● EXERCISE BRIEF
Leave the pictures out and print every record below exactly as it stands.

====== DATASET ======

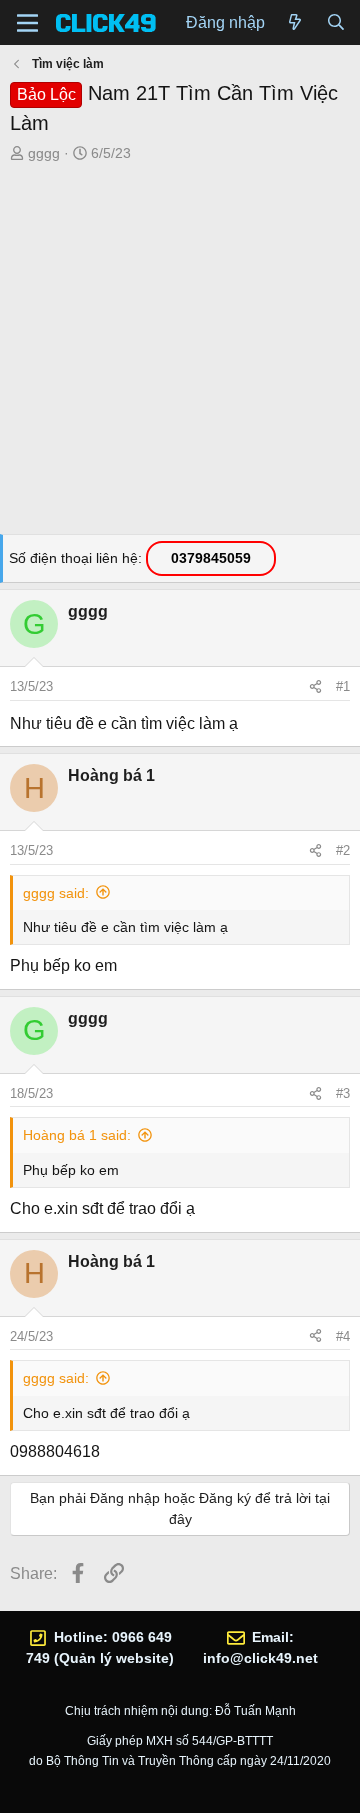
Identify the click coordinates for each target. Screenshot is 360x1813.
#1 (343, 686)
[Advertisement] (180, 354)
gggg (44, 153)
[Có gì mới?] (295, 23)
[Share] (315, 687)
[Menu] (27, 23)
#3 (343, 1093)
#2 (343, 850)
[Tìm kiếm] (335, 23)
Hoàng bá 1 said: (77, 1135)
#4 (343, 1336)
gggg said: (56, 893)
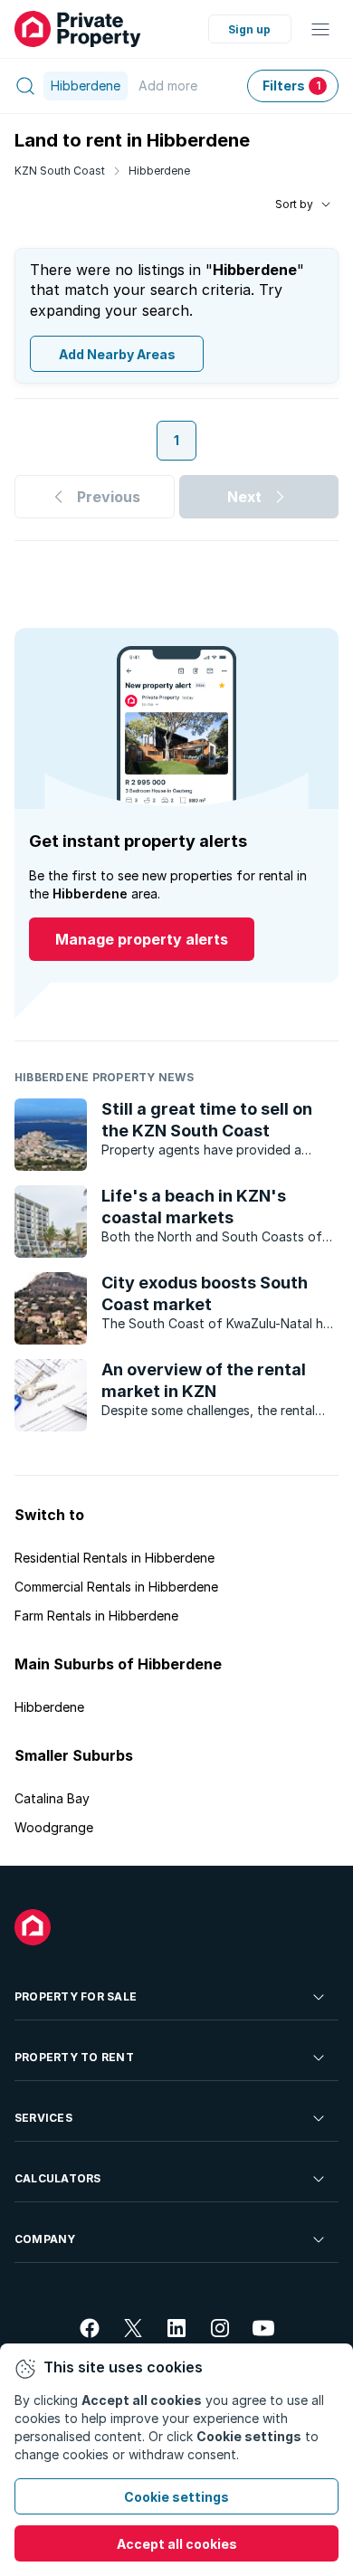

======

● SOLUTION FOR THIS EXERCISE
Identify the click coordinates for each target. Screenshot is 360x1813.
#1 (343, 686)
[Advertisement] (180, 354)
gggg (44, 153)
[Có gì mới?] (295, 23)
[Share] (315, 687)
[Menu] (27, 23)
#3 (343, 1093)
#2 (343, 850)
[Tìm kiếm] (335, 23)
Hoàng bá 1 said: (77, 1135)
#4 (343, 1336)
gggg said: (56, 893)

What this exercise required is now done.